# [To do]
Print the stretch of records from the line that contains "Click the Create New button" through the line that contains "Action: coord(118,803)", reproducing those lines exactly as they appear.

# Start of Task material

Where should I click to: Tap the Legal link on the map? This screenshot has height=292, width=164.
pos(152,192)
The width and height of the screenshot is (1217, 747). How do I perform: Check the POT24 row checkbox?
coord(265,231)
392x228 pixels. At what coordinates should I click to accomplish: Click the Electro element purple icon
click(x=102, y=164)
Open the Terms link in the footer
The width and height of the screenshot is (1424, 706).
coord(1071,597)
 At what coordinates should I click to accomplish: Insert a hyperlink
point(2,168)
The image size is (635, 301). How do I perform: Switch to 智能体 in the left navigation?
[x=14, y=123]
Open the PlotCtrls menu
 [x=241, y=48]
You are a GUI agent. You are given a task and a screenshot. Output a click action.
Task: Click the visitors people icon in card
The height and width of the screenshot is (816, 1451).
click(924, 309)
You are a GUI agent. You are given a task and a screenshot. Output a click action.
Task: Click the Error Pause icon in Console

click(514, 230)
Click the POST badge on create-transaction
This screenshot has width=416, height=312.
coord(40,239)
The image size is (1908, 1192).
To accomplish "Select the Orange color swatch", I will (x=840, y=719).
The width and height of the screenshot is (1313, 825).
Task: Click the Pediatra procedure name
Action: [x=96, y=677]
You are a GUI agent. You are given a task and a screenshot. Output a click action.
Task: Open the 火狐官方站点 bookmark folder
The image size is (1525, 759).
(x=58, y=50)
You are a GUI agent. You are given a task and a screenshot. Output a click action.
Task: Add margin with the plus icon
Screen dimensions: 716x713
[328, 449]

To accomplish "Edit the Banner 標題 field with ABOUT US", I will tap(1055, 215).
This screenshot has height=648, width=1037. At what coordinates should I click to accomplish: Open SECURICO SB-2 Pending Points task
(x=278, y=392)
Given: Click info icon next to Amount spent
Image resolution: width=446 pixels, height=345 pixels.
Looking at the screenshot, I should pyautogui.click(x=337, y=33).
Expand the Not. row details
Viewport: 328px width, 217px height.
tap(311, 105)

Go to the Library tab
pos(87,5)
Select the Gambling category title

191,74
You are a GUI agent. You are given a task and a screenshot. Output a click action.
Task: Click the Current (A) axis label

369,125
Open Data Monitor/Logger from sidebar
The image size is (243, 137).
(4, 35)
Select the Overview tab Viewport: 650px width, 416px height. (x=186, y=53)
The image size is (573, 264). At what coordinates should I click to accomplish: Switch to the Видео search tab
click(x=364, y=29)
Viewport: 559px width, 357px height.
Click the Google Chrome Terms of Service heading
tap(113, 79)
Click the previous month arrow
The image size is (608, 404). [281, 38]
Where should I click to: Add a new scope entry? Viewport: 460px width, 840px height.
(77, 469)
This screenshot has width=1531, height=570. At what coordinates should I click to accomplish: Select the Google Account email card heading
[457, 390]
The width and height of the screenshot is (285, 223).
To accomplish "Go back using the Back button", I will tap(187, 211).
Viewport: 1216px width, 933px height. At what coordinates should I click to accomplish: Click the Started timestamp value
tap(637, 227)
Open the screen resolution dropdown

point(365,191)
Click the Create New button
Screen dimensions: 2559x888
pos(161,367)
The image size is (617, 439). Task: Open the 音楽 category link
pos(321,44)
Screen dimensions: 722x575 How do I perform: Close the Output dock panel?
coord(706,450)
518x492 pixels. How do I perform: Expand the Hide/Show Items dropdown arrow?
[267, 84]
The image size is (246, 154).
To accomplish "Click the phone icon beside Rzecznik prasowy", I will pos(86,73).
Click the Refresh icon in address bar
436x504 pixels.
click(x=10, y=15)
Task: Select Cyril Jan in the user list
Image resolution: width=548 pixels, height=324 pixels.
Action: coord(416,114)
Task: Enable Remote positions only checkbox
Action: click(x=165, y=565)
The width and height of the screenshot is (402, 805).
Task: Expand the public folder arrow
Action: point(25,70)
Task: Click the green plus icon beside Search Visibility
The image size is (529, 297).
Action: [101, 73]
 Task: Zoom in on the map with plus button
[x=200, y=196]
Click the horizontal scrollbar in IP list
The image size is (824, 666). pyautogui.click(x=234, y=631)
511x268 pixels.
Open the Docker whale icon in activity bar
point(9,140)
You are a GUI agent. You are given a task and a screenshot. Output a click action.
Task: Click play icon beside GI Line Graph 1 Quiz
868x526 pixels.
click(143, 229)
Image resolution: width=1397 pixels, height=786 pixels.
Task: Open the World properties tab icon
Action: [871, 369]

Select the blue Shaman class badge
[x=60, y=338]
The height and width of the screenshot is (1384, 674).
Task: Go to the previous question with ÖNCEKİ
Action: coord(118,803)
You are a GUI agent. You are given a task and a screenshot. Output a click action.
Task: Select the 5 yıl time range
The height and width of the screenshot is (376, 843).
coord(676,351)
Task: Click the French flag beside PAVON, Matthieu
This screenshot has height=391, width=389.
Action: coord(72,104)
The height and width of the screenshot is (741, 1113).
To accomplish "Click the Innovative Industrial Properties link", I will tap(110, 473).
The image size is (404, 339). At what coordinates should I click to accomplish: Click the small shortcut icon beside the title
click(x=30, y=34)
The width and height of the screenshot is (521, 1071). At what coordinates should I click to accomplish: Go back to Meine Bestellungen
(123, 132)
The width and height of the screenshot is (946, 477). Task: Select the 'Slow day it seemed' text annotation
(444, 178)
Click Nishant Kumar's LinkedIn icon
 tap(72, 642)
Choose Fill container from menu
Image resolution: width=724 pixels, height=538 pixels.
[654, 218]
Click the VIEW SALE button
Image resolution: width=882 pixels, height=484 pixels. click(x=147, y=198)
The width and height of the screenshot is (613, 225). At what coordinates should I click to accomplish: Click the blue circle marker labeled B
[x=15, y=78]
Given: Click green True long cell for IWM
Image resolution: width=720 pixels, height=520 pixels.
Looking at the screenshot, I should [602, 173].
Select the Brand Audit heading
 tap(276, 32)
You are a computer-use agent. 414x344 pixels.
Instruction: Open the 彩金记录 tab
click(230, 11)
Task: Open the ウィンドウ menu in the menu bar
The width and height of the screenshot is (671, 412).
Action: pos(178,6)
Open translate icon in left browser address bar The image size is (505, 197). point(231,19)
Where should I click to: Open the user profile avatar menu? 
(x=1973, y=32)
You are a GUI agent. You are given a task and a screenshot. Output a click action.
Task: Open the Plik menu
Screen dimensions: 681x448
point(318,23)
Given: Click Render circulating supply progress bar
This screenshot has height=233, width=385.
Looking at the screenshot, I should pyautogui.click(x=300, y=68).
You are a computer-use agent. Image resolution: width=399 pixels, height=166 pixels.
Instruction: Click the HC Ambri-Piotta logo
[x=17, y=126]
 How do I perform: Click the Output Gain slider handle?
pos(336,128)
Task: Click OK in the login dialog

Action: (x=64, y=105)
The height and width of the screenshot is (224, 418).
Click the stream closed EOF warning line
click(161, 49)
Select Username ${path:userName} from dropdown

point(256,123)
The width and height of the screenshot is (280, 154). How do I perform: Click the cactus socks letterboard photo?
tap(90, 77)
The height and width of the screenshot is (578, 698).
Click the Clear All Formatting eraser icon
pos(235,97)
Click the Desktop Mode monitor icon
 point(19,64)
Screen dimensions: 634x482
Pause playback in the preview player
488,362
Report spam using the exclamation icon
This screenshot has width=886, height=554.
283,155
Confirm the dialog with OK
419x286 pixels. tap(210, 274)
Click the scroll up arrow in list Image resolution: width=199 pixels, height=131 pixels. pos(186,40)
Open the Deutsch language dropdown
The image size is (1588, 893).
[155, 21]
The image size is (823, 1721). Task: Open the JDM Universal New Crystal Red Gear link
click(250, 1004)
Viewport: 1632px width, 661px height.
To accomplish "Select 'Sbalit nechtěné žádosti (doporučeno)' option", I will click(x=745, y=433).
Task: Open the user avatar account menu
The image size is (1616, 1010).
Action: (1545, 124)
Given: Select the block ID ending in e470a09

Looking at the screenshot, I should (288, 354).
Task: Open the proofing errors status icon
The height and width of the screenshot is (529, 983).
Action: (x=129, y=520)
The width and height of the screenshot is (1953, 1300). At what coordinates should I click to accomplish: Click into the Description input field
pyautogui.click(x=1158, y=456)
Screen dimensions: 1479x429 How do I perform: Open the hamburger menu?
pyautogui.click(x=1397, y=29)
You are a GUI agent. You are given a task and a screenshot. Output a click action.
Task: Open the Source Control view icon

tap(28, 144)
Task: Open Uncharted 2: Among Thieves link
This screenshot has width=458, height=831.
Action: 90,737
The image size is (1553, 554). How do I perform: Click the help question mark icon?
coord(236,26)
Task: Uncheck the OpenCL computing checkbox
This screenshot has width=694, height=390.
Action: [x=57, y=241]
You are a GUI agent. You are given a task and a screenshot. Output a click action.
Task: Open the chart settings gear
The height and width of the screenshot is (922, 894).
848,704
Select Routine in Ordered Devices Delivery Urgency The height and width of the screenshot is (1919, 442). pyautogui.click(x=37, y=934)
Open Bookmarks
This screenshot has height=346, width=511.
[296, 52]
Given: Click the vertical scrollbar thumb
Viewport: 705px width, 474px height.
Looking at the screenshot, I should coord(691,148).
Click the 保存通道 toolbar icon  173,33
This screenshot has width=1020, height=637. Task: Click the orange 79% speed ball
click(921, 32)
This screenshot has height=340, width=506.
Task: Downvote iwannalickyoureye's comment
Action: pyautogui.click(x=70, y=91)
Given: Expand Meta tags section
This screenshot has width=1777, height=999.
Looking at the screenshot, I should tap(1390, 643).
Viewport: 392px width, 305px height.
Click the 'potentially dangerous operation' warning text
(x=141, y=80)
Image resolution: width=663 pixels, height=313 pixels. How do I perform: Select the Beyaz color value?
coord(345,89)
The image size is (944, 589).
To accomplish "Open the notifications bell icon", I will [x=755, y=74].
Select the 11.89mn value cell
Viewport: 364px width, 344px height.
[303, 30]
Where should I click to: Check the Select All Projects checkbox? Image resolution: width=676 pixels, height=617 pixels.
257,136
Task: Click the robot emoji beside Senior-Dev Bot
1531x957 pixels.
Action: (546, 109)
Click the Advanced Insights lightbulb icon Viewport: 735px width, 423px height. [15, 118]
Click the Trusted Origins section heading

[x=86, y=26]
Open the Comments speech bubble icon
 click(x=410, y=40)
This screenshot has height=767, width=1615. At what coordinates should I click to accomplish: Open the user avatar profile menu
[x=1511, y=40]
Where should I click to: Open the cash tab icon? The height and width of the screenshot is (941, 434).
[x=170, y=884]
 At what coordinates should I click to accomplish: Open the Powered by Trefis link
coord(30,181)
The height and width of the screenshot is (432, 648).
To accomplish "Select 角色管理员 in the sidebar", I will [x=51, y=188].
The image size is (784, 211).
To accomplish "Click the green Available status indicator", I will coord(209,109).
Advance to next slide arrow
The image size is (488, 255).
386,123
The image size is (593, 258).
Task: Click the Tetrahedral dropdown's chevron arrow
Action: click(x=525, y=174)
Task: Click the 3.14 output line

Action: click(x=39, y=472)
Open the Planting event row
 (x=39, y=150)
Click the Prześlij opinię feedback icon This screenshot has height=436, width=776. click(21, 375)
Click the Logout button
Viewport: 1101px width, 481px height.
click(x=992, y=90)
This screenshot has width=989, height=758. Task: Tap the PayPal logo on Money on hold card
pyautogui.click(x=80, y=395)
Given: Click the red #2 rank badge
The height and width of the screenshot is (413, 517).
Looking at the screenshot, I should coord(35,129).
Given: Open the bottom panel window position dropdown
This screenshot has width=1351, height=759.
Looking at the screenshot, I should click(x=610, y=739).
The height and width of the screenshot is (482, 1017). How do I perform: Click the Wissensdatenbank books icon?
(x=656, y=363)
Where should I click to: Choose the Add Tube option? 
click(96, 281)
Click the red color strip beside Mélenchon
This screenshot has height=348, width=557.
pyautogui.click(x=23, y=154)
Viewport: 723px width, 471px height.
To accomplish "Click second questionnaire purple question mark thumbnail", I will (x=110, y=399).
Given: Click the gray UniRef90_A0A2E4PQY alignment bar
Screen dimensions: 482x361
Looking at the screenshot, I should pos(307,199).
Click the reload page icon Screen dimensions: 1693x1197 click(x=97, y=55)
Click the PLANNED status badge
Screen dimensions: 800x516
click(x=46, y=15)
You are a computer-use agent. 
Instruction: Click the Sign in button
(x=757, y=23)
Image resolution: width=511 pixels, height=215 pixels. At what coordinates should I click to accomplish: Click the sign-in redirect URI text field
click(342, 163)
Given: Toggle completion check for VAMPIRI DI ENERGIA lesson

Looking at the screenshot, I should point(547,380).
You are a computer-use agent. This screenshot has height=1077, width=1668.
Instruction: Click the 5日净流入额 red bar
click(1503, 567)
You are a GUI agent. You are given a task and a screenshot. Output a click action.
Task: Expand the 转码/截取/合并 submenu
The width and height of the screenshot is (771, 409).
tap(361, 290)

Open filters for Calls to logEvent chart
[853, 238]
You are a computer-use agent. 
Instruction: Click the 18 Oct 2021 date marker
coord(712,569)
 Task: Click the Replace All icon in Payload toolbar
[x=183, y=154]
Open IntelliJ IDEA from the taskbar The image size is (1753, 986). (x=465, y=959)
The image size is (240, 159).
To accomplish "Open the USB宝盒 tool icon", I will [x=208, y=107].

# End of Task material

# [Finished task]
Click the Create New button
Screen dimensions: 2559x888
pos(161,367)
The image size is (617, 439). Task: Open the 音楽 category link
pos(321,44)
Screen dimensions: 722x575 How do I perform: Close the Output dock panel?
coord(706,450)
518x492 pixels. How do I perform: Expand the Hide/Show Items dropdown arrow?
[267, 84]
The image size is (246, 154).
To accomplish "Click the phone icon beside Rzecznik prasowy", I will pos(86,73).
Click the Refresh icon in address bar
436x504 pixels.
click(x=10, y=15)
Task: Select Cyril Jan in the user list
Image resolution: width=548 pixels, height=324 pixels.
Action: coord(416,114)
Task: Enable Remote positions only checkbox
Action: click(x=165, y=565)
The width and height of the screenshot is (402, 805).
Task: Expand the public folder arrow
Action: point(25,70)
Task: Click the green plus icon beside Search Visibility
The image size is (529, 297).
Action: [101, 73]
 Task: Zoom in on the map with plus button
[x=200, y=196]
Click the horizontal scrollbar in IP list
The image size is (824, 666). pyautogui.click(x=234, y=631)
511x268 pixels.
Open the Docker whale icon in activity bar
point(9,140)
You are a GUI agent. You are given a task and a screenshot. Output a click action.
Task: Click play icon beside GI Line Graph 1 Quiz
868x526 pixels.
click(143, 229)
Image resolution: width=1397 pixels, height=786 pixels.
Task: Open the World properties tab icon
Action: [871, 369]

Select the blue Shaman class badge
[x=60, y=338]
The height and width of the screenshot is (1384, 674).
Task: Go to the previous question with ÖNCEKİ
Action: coord(118,803)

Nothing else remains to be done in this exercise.